7月13日 名曲100選 歌劇のアリア篇・43 慕わしい御名
「リゴレット」はヴェルディが1851年に作曲したヴェルディ中期の傑作と言われるオペラです。
「女心の歌」で知られる「リゴレット」ですが、オペラの内容は陽気な「女心の歌」とは全く異なる、かなり衝撃的な悲劇です。好色なマントヴァ伯爵の獲物となった少女ジルダは、屋敷に出入するせむしの道化師リゴレットの隠し子。公爵は名前を偽ってジルダに近づき、心を奪われたジルダが歌う第1幕の曲が「慕わしい御名」です。
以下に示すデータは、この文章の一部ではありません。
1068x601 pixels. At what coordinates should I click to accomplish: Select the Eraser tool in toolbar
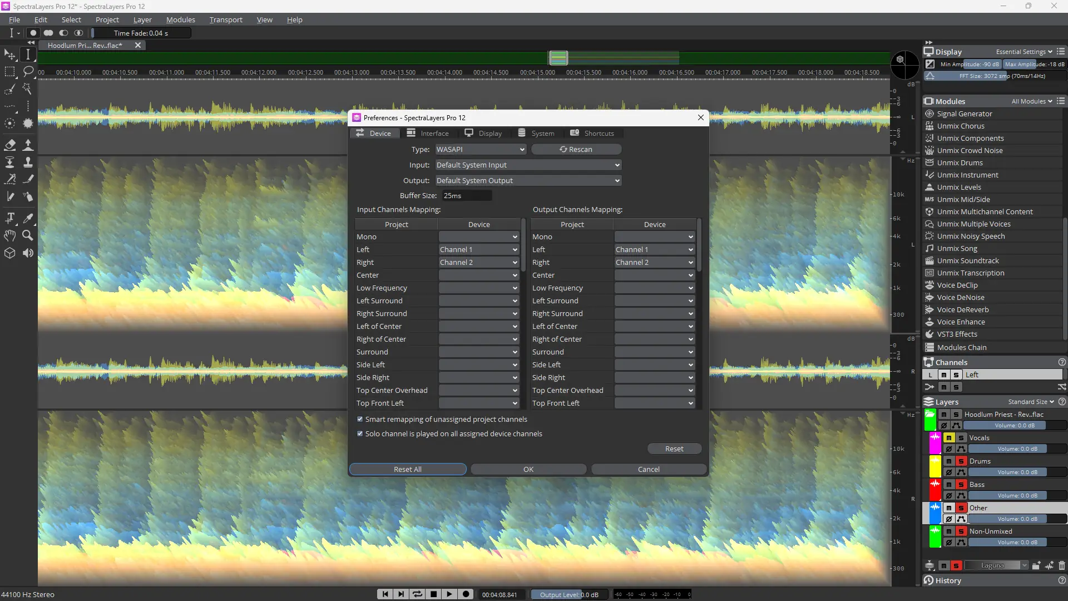point(10,145)
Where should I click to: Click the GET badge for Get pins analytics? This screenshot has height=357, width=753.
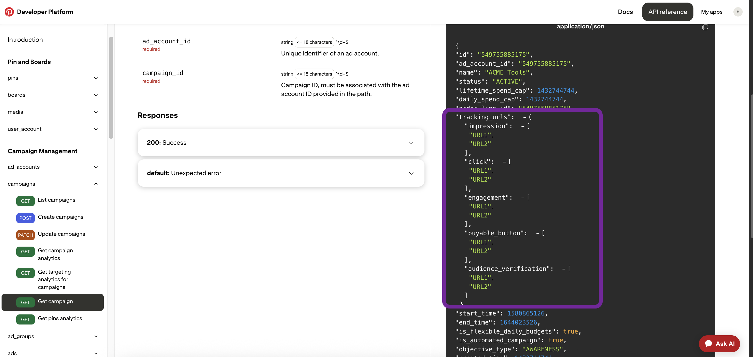click(x=25, y=319)
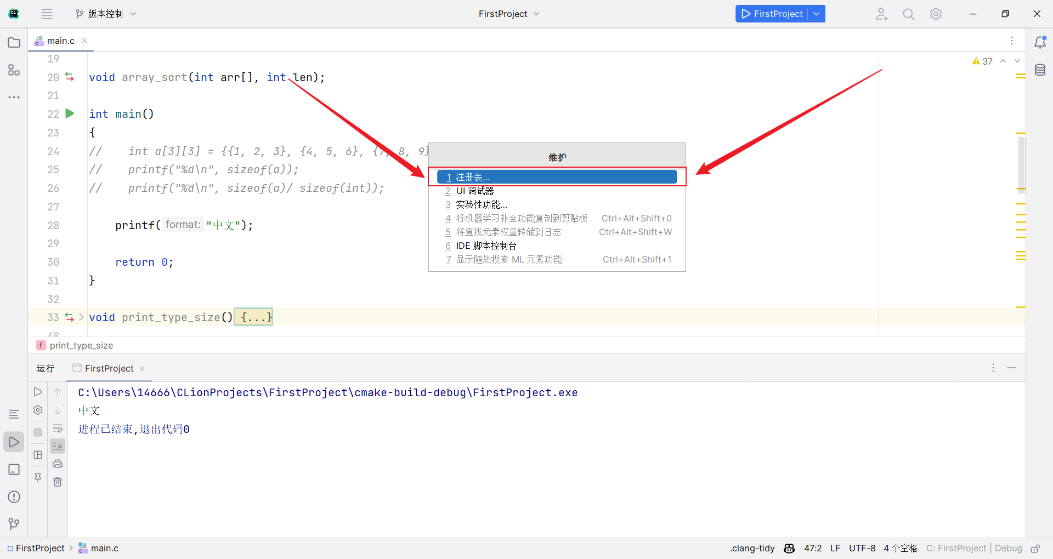Click Debug build type in the status bar
Viewport: 1053px width, 559px height.
[x=1008, y=548]
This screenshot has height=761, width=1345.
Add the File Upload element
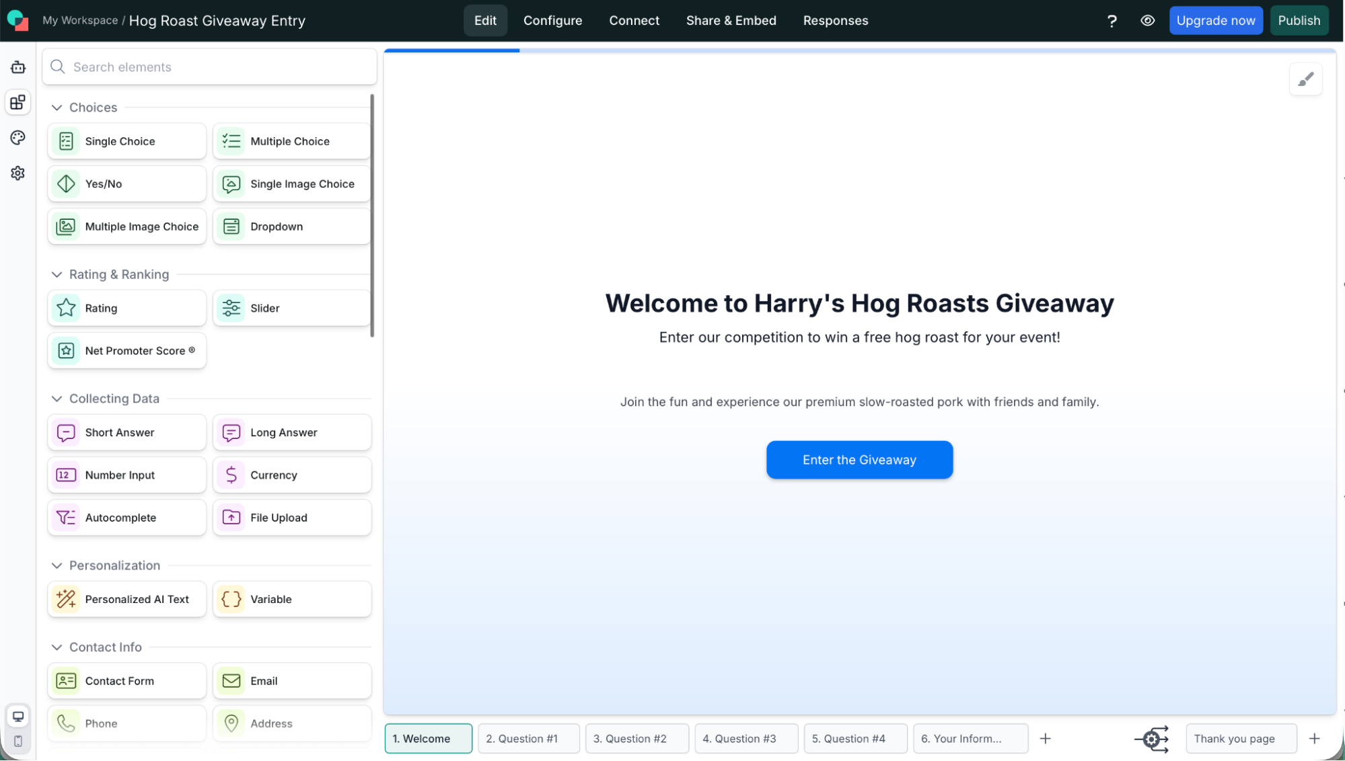point(291,518)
最後にリゴレットは、殺し屋に依頼して公爵を殺そうとしますが、誤ってジルダを殺害してしまいます。お金と引き換えに殺し屋から死体の入った布袋を受け取ったリゴレットの耳に公爵の歌う「女心の歌」が聞こえてきて、慌ててあけた袋の中から出てきたのは虫の息のジルダだったという悲劇でした。しかもジルダは愛する男の身代わりになって天に召される幸福を感じながら息絶えるという結末。誤ってではありますが、リゴレットが自分の愛する娘を殺害してしまうという超悲劇と、不実な公爵への愛を全うしたジルダ、そして殺し屋の妹との逢瀬を楽しんで何のお咎めもなかった公爵。ちょっとやりきれない結末です。
このアリア、貧しい学生と偽って近づいてきた公爵に心を奪われてしまったジルダが歌う美しく、甘いアリアです。